Extract these lines unchanged, starting at the line that contains "Given: Open the W: チューリング・テスト wiki link" and stopping after the line that contains "(x=497, y=506)".
------------------------------------------------------------
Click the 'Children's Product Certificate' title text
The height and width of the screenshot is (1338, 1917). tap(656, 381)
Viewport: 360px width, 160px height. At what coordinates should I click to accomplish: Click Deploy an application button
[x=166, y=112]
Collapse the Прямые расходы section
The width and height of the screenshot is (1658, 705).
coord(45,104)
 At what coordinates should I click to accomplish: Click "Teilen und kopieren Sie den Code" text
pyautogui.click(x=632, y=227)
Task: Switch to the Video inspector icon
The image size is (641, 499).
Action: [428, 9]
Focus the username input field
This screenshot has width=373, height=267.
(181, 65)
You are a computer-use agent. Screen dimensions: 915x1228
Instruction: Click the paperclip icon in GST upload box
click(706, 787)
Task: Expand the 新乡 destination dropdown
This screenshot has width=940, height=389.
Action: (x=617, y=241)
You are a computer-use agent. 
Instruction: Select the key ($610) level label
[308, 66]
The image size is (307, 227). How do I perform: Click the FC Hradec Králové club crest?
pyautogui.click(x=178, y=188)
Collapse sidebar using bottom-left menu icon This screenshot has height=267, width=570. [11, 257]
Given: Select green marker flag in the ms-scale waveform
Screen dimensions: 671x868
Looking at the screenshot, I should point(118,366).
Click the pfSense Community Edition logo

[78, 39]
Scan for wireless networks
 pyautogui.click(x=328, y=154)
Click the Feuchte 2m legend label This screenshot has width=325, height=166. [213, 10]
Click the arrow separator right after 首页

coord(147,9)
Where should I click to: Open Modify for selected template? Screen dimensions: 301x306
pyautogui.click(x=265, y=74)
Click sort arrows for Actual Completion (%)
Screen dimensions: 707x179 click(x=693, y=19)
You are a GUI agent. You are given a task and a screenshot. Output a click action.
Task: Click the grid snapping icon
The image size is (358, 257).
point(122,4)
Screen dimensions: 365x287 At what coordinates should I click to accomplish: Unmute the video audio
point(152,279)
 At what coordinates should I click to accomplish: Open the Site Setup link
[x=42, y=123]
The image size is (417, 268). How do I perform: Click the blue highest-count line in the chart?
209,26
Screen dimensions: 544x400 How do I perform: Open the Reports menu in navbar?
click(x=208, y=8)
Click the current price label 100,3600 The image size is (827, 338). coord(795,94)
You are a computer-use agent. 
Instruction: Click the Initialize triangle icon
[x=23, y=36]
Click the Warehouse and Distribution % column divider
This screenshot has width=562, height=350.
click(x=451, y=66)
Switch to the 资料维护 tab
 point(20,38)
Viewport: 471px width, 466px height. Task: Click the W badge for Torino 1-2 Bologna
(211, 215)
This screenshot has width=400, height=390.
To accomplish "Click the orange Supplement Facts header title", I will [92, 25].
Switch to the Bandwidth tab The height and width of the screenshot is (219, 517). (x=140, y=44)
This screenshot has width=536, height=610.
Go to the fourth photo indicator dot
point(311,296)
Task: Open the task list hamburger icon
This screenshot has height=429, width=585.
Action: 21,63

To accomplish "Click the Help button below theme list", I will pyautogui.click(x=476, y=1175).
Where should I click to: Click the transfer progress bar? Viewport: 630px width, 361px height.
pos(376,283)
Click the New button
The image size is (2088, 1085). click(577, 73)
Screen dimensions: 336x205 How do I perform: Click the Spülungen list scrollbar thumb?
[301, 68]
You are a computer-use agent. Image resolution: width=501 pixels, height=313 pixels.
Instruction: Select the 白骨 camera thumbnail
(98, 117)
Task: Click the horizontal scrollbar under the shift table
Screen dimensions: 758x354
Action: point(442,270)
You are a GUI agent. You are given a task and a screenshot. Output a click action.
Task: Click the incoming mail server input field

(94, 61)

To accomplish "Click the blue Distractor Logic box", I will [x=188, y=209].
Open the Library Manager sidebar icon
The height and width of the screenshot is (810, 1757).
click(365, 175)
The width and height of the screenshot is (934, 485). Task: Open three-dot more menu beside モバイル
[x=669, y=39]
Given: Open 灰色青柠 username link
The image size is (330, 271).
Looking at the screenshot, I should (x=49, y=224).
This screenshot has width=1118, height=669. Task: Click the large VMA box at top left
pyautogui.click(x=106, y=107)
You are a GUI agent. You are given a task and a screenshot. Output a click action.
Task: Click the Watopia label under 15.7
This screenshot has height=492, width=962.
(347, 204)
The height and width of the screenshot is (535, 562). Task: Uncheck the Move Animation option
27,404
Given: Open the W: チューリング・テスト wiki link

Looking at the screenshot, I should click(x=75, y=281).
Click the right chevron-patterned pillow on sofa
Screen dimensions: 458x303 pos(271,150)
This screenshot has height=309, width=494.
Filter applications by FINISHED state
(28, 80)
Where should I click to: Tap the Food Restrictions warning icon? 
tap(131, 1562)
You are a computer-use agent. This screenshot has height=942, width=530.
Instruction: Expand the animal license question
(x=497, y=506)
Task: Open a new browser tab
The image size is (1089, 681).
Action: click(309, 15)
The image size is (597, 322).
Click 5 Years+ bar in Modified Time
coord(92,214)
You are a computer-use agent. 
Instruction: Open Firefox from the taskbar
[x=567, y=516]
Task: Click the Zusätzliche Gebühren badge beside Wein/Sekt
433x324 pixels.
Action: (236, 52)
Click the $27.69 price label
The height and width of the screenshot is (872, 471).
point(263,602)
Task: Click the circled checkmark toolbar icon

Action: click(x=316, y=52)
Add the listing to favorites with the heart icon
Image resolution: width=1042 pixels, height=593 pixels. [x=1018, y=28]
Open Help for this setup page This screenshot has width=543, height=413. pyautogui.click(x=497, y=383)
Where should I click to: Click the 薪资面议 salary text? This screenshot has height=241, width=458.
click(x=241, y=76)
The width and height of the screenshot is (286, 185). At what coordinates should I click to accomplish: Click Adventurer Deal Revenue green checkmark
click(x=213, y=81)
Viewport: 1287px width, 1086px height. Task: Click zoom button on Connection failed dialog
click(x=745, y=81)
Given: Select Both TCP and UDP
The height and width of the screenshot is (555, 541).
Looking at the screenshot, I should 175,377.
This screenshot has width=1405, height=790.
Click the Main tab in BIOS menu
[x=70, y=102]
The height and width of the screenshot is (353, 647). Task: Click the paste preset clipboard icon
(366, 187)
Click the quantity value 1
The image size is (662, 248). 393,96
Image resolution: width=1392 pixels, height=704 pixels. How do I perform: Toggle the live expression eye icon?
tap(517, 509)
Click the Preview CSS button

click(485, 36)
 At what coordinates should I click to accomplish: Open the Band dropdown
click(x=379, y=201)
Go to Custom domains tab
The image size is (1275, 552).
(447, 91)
------------------------------------------------------------
> _Reply_:
Given: Open the W: チューリング・テスト wiki link

Looking at the screenshot, I should click(x=75, y=281).
Click the right chevron-patterned pillow on sofa
Screen dimensions: 458x303 pos(271,150)
This screenshot has height=309, width=494.
Filter applications by FINISHED state
(28, 80)
Where should I click to: Tap the Food Restrictions warning icon? 
tap(131, 1562)
You are a computer-use agent. This screenshot has height=942, width=530.
Instruction: Expand the animal license question
(x=497, y=506)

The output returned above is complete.